RECORDS FOR THIS EXERCISE below:

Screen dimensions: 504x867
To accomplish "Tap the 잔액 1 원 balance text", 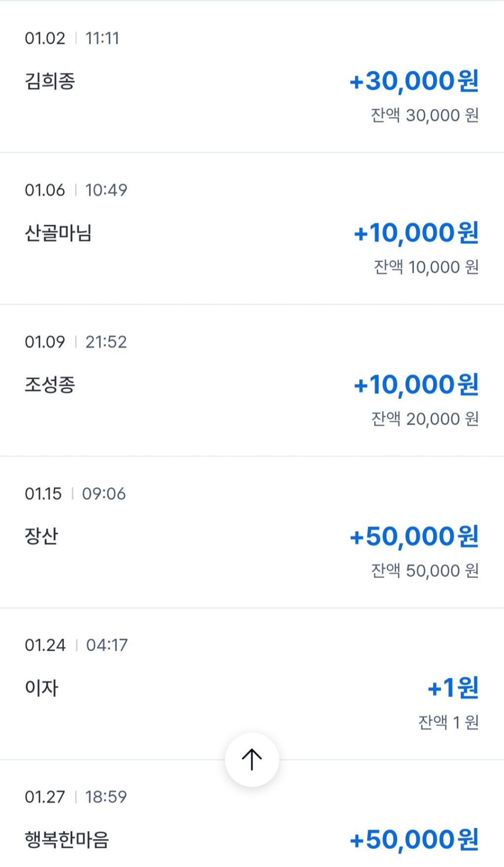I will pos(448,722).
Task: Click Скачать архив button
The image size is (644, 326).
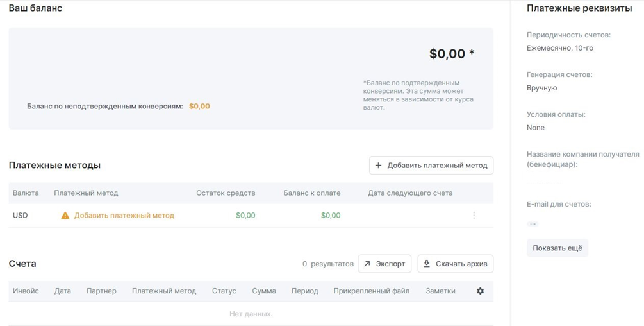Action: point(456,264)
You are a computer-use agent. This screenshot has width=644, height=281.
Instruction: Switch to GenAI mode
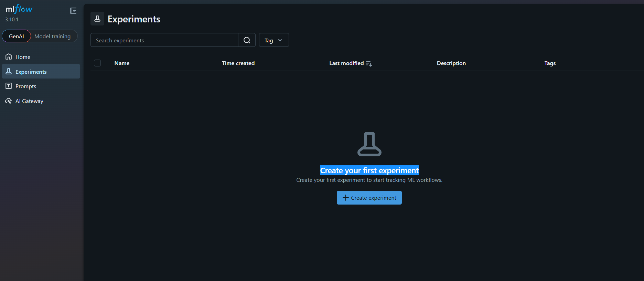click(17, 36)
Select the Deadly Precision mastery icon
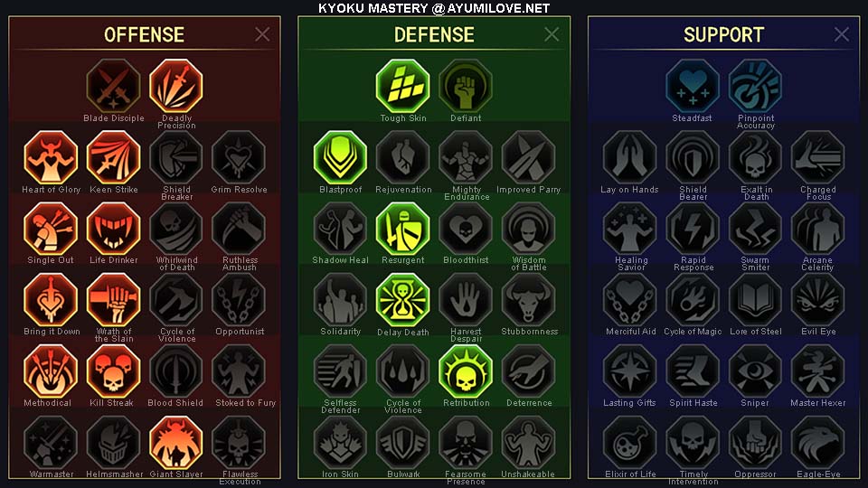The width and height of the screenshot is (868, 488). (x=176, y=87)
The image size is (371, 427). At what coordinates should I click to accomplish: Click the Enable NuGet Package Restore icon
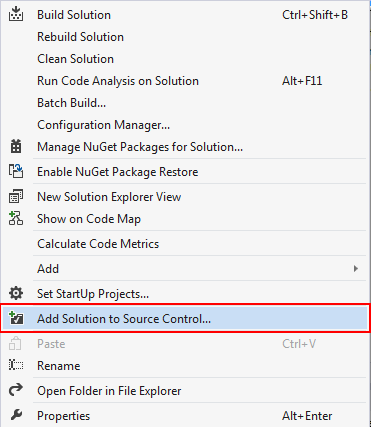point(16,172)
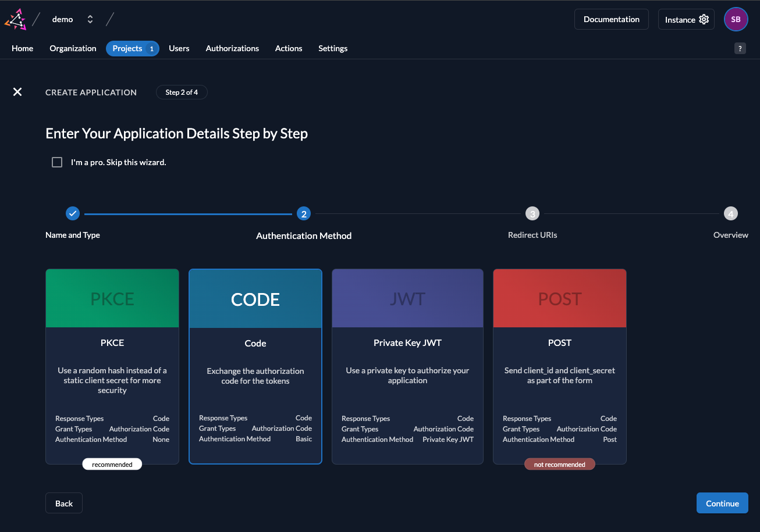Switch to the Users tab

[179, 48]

End of RECORDS FOR THIS EXERCISE.

• WORK REQUIRED:
Nothing but the lines from the one holding "The image size is (644, 326)." through the final line of the records above belongs in the answer, each retyped exactly; omit the pictures.

• TASK OUTPUT:
The image size is (644, 326).
Action: point(456,264)
You are a computer-use agent. This screenshot has width=644, height=281.
Instruction: Switch to GenAI mode
click(17, 36)
Select the Deadly Precision mastery icon
The width and height of the screenshot is (868, 488). (x=176, y=87)
The image size is (371, 427). At what coordinates should I click to accomplish: Click the Enable NuGet Package Restore icon
point(16,172)
Switch to the Users tab

[179, 48]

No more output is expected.